Went for a wander with my new PITH catty. Got kill number 3+4 with it. Hexnuts again. Had a rabbit earlier with it but had bad mixi



Loving the new catty at the minute


----------



## slingshooterPT (Feb 22, 2014)

Great kills with the new weapon !!


----------



## flippinfool (Aug 22, 2014)

Now thats going to be some good eating. Great shooting!!


----------



## oldmiser (Jan 22, 2014)

Nice shooting my friend...Sure looks like your new catty done the job right well..~AKAOldmiser


----------



## YHY slinger (Aug 18, 2014)

What a good trade!!!


----------



## wll (Oct 4, 2014)

youcanthide said:


> Went for a wander with my new PITH catty. Got kill number 3+4 with it. Hexnuts again. Had a rabbit earlier with it but had bad mixi
> 
> 
> 
> Loving the new catty at the minute


What is 'Bad Mixi" ?

wll


----------



## Charles (Aug 26, 2010)

Those birds look lovely ... and delicious!!! Congratulations.

@ wll: Myxomatosis is a disease most common in rabbits.

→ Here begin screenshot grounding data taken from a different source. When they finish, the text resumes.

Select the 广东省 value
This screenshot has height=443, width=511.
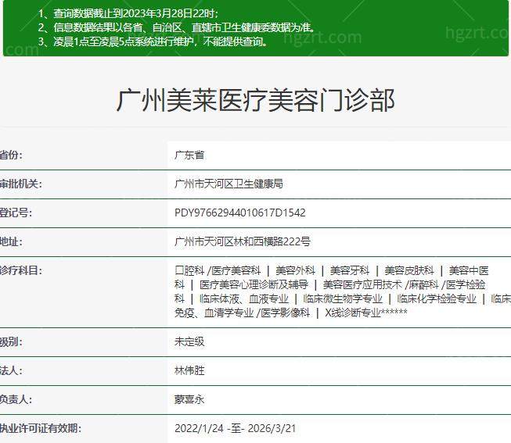(189, 155)
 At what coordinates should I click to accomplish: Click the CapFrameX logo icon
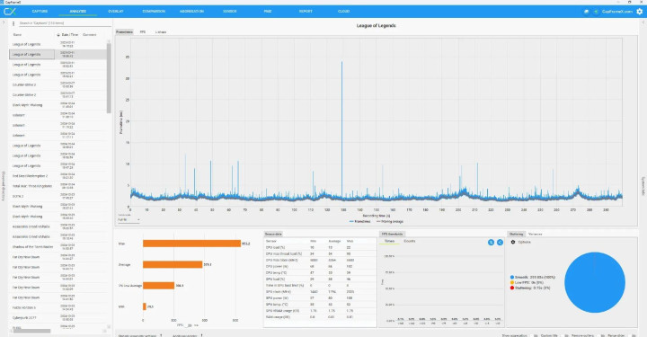10,11
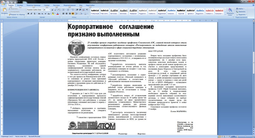Viewport: 255px width, 138px height.
Task: Open the font size 35 dropdown
Action: 47,10
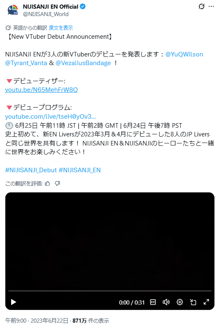Rate the translation with thumbs up
Screen dimensions: 221x328
tap(47, 183)
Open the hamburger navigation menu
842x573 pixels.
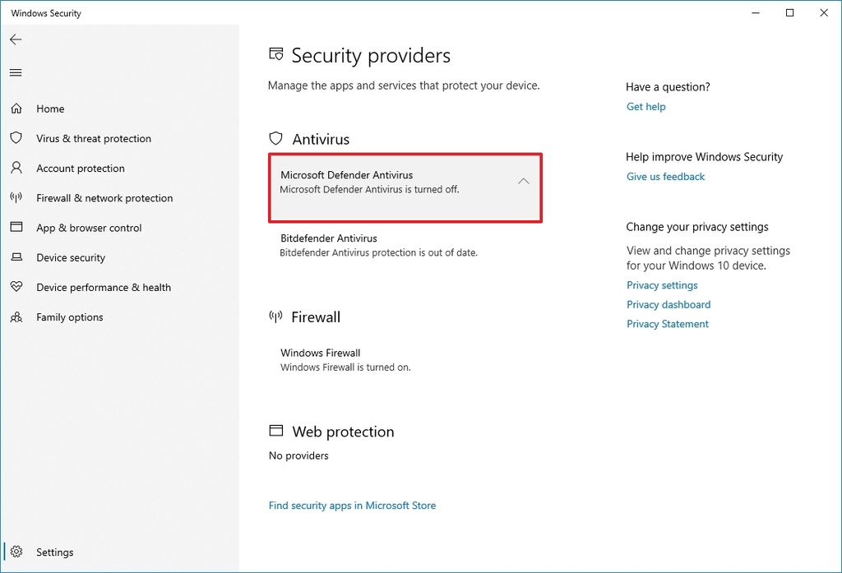pyautogui.click(x=15, y=72)
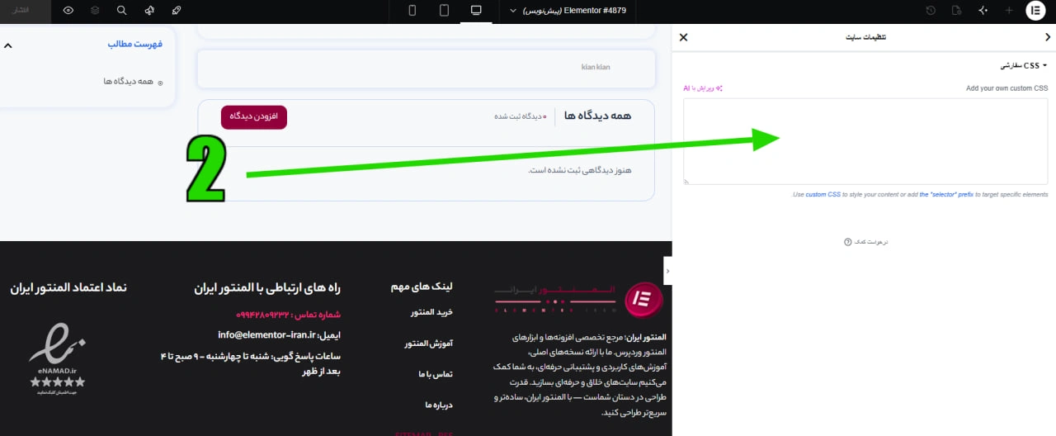Click the rocket upgrade icon
Viewport: 1056px width, 436px height.
tap(177, 11)
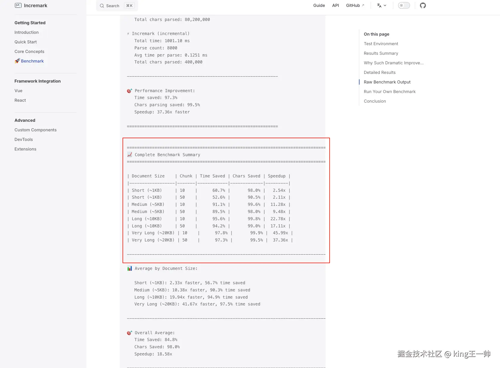The height and width of the screenshot is (368, 500).
Task: Click the Incremark logo icon
Action: click(x=18, y=5)
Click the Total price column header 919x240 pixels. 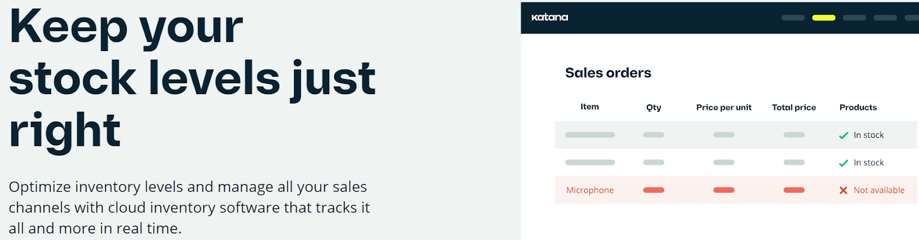coord(794,107)
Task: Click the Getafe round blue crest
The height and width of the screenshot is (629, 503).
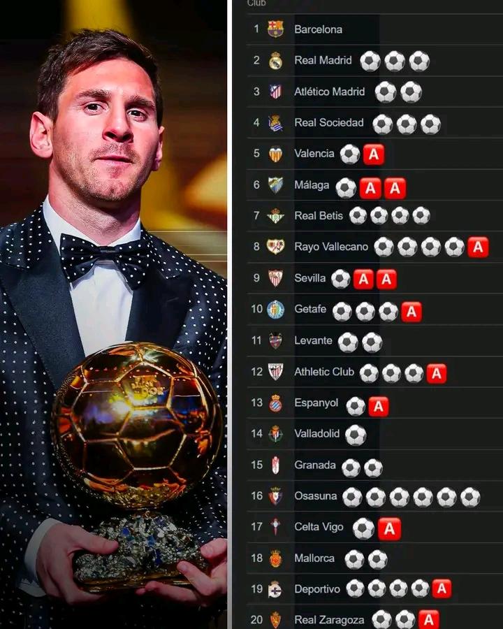Action: click(275, 310)
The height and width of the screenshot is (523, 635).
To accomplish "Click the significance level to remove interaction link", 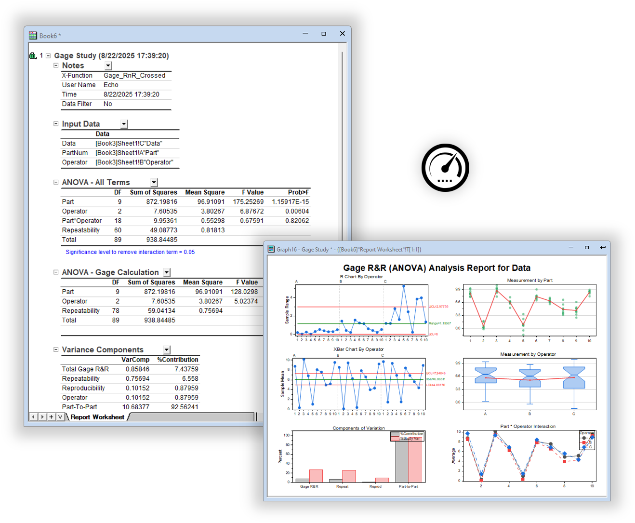I will (x=130, y=252).
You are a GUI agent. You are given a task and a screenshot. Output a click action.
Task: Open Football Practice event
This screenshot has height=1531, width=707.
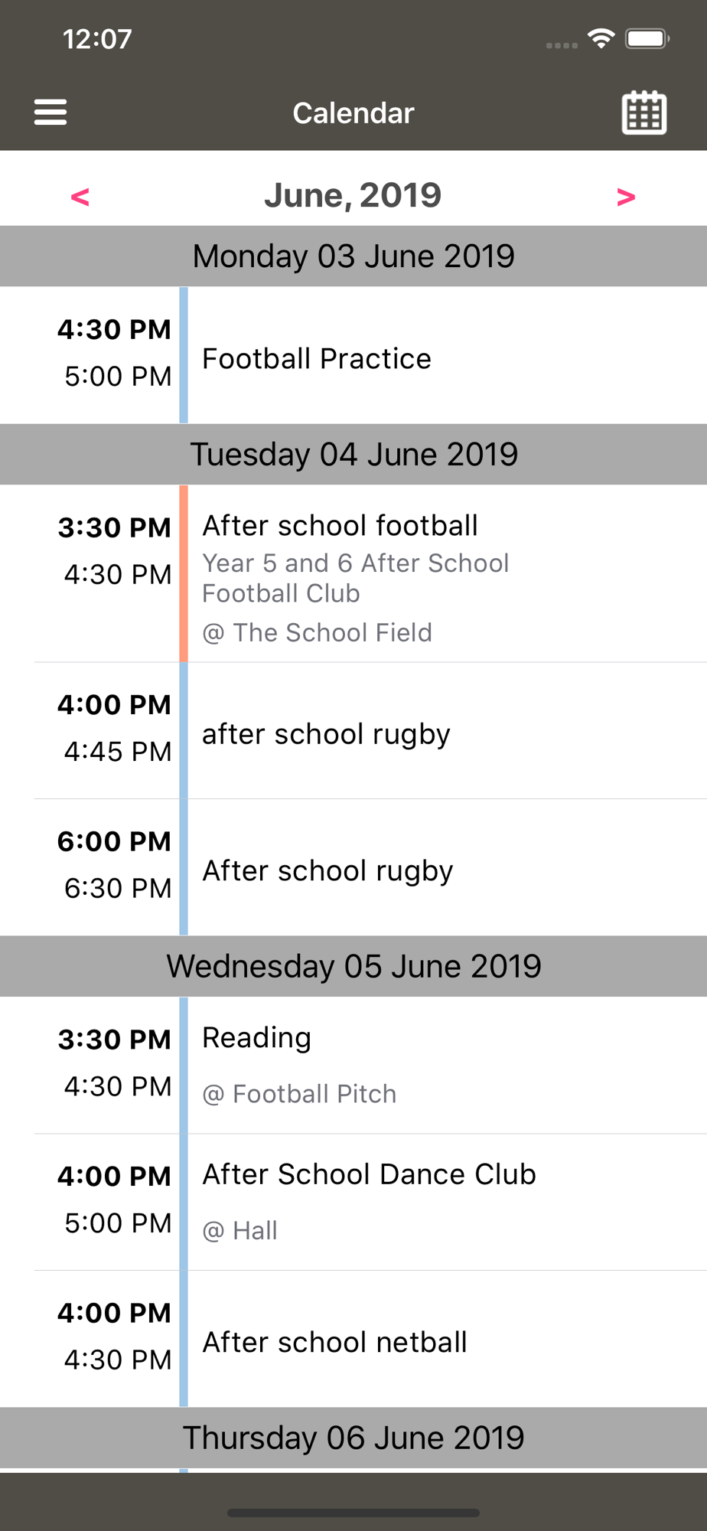317,358
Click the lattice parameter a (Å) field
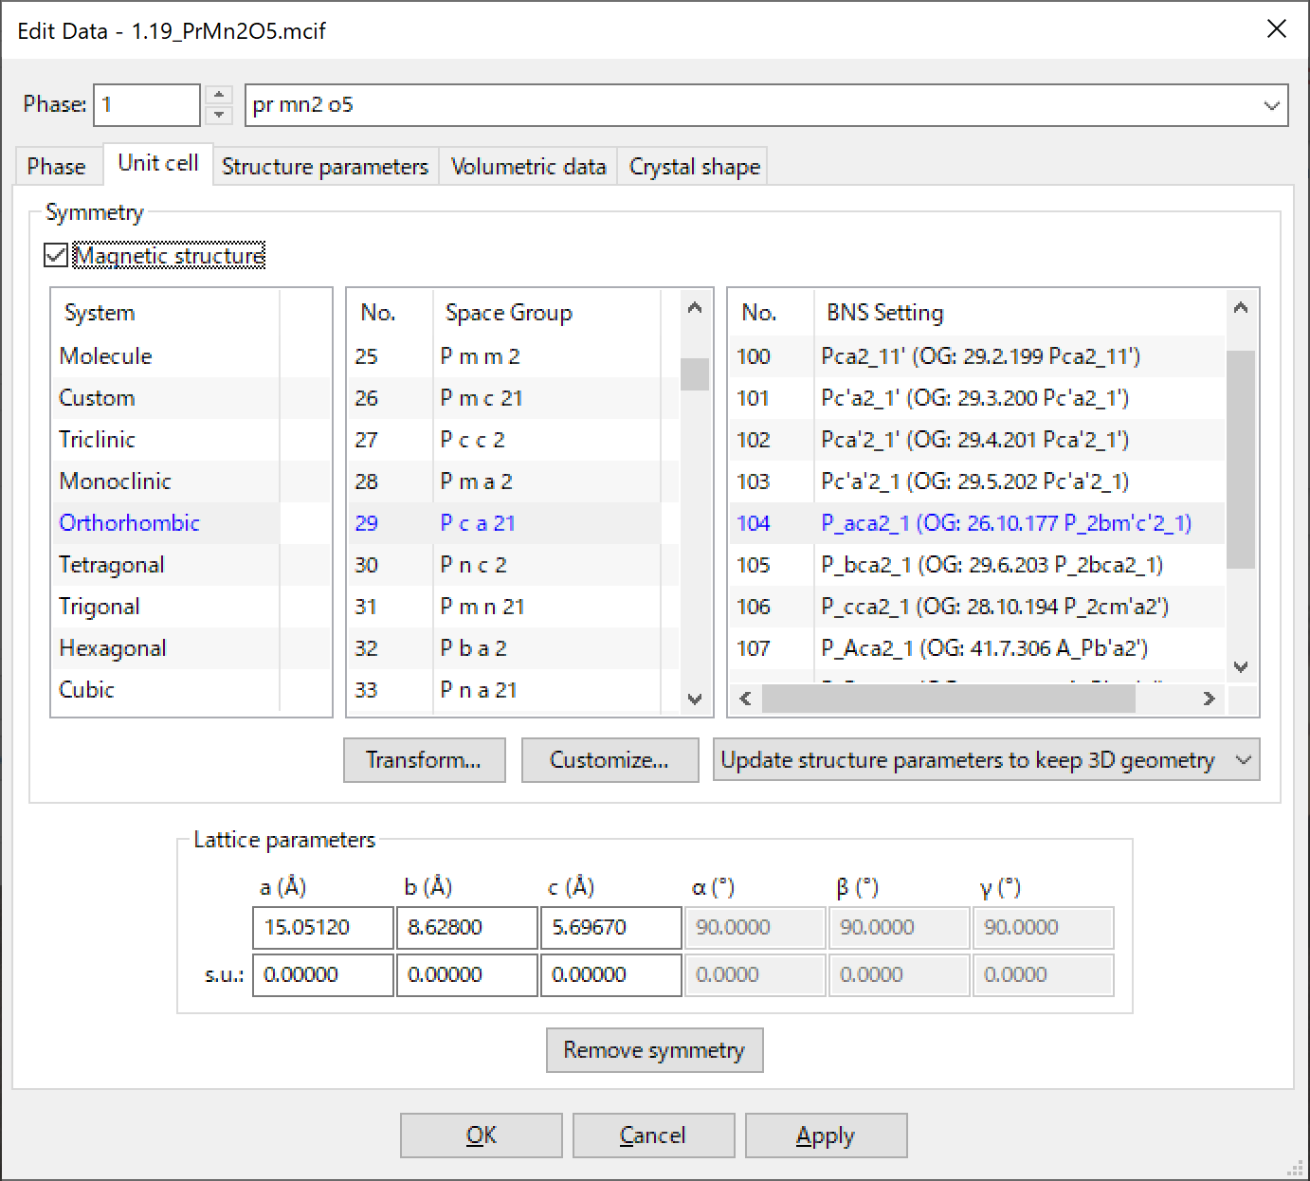The height and width of the screenshot is (1181, 1310). [x=322, y=927]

http://en.wikipedia.org/wiki/Myxomatosis

Cheers .... Charles


----------



## MarianM (Oct 29, 2014)

Real good eatin'. Are those Asda blue bands on the catty? :huh:


----------



## youcanthide (Jun 16, 2013)

They are mate.


----------



## Tag (Jun 11, 2014)

Congrats on excellent shooting!!!!!! I can't imagine being able to hit a bird on the fly. I read one time pheasants hit 60 mph almost immediately. 60 mph was how fast I was at quitting time.


----------



## kwinpr (Sep 25, 2014)

Looks like it was a good wander about!


----------



## zippo (Jul 9, 2014)

Great shot... sure looks like a good roast !

where can i buy these bands ?

Cheers.


----------



## youcanthide (Jun 16, 2013)

I dont think you will be able to they sell then in asda. Dont know if you have an equivalent in you country


----------